Calafiori universale: Spalletti lo guarda e il Bologna non pensa a venderlo

BOLOGNA – Centrale di sinistra nella difesa a quattro, esterno sinistro di difesa, con l’autorizzazione da parte di Thiago Motta di andare a occupare e a giocare il pallone dovunque veda uno spazio libero, questo è Riccardo Calafiori nel Bologna. Poi è successo che il cittì dell’Under 21 Carmine Nunziata martedì a Ferrara contro la Turchia ha impiegato Calafiori come mezzala nel 4-3-2-1. Davanti al cittì azzurro Luciano Spalletti (presente in tribuna) che spesso ha preso appunti e a proposito del quale riproponiamo due suoi pensieri dettati alla fine di Ecuador-Italia. Il primo: «Di questo gruppo potrebbe far parte qualcuno che ha giocato nell’Under 21». Poi il secondo: «La duttilità è la nuova frontiera del calcio, un calciatore che sa fare più cose e sa giocare in più ruoli diventa avvantaggiato per quanto riguarda le convocazioni per l’Europeo». Ci perdonerà Spalletti, ma l’identikit del calciatore al quale si riferisce il cittì azzurro per quelle che sono le sue caratteristiche e potenzialità tecniche assomiglia tanto a Calafiori, ammesso sempre che non sia proprio lui, tenendo presenti anche le parole di grande stima che già gli aveva regalato nelle settimane passate.
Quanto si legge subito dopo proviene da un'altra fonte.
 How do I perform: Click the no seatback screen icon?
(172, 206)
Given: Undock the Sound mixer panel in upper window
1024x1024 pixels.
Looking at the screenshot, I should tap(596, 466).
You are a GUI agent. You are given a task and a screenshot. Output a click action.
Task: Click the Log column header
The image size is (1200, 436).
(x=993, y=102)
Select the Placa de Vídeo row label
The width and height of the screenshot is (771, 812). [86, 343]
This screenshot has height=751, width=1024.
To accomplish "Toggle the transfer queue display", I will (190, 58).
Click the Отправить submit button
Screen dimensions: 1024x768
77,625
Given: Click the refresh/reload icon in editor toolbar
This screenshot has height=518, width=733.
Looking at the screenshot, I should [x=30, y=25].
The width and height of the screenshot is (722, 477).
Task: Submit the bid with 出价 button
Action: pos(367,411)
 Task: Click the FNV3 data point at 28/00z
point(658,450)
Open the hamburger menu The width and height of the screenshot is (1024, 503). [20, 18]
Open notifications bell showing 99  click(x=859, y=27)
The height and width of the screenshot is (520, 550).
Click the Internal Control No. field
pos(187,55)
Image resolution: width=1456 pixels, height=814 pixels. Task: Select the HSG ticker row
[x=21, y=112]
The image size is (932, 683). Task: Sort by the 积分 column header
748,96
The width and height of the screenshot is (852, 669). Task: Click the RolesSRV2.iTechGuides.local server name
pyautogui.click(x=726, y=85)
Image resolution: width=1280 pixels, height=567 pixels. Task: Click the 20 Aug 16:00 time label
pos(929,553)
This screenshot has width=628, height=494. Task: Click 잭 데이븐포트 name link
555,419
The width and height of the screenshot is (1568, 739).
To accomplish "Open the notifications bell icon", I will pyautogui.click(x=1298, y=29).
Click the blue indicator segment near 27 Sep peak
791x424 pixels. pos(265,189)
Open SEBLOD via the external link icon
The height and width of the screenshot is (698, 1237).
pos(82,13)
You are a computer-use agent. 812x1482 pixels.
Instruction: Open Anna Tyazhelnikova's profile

Calafiori ha conquistato tutti

Sì, Spalletti come Thiago Motta, che dopo averlo avuto a disposizione per un paio di settimane si è reso conto di come Calafiori fosse un calciatore universale e non solo un esterno che sa difendere e attaccare sulla fascia di competenza. E non a caso lo ha impiegato da subito come centrale di difesa, potendo contare a sinistra su Kristiansen. Ora, è vero che nel Basilea Calafiori aveva giocato anche come difensore centrale (e proprio per la sua duttilità gli uomini dell’area tecnica rossoblù avevano deciso ugualmente di portarlo a Casteldebole nonostante che avessero già due centrali di sinistra come Lucumi e Bonifazi), ma in quei giorni soprattutto Thiago aveva visto tanto lontano, non avendo di conseguenza alcun timore anche a costruire una difesa con due centrali di piede sinistro. Come ha fatto Calafiori a conquistare Thiago in così poco tempo? Prima di tutto con la sua personalità, avendo evidenziato di non avere mai paura a giocare il pallone anche sotto pressione, con la sua capacità di leggere le situazioni di gioco, poi sapendo fare bene tutto anche sul piano tecnico, dall’anticipo all’appoggio e alla percussione. Se a ciò aggiungiamo la sua struttura fisica e la sua infinita volontà di applicarsi e di mettersi alle spalle i guai fisici con i quali ha dovuto convivere quando era alla Roma, sì, possiamo capire fino in fondo quale sia lo spessore di Calafiori e come sia già diventato anche un uomo mercato, alla luce delle tante grandi squadre che lo stanno seguendo.

Calafiori, il futuro è incerto

Detto che il Bologna se lo sta coccolando, ritenendolo uno dei suoi tanti tesori, ora come ora non pensa assolutamente a quello che potrebbe essere da giugno in poi. Anche perché tanto dipenderà dall’Europa che Thiago Motta e i suoi calciatori sapranno agguantare e al tempo stesso anche da quella che sarà la scelta dello stesso Thiago per il suo domani. Calafiori è stato pagato 4 milioni e il Basilea ha una percentuale sulla plusvalenza, ma credeteci, questo è l’ultimo dei pensieri che alberga nella testa sia di Giovanni Sartori che di Marco Di Vaio. Una nostra idea: in caso di permanenza di Thiago, la sua parola sul conto di Calafiori diventerebbe fondamentale, come in caso di addio non sarebbe da escludere il suo tentativo di portarselo dietro. Quanto lo valuta il Bologna? Non lo valuta, ricorda solo che la Juventus ha pagato Bremer 45 milioni e che il Tottenham ha versato all’Atalanta di Sartori 55 milioni più bonus per Romero.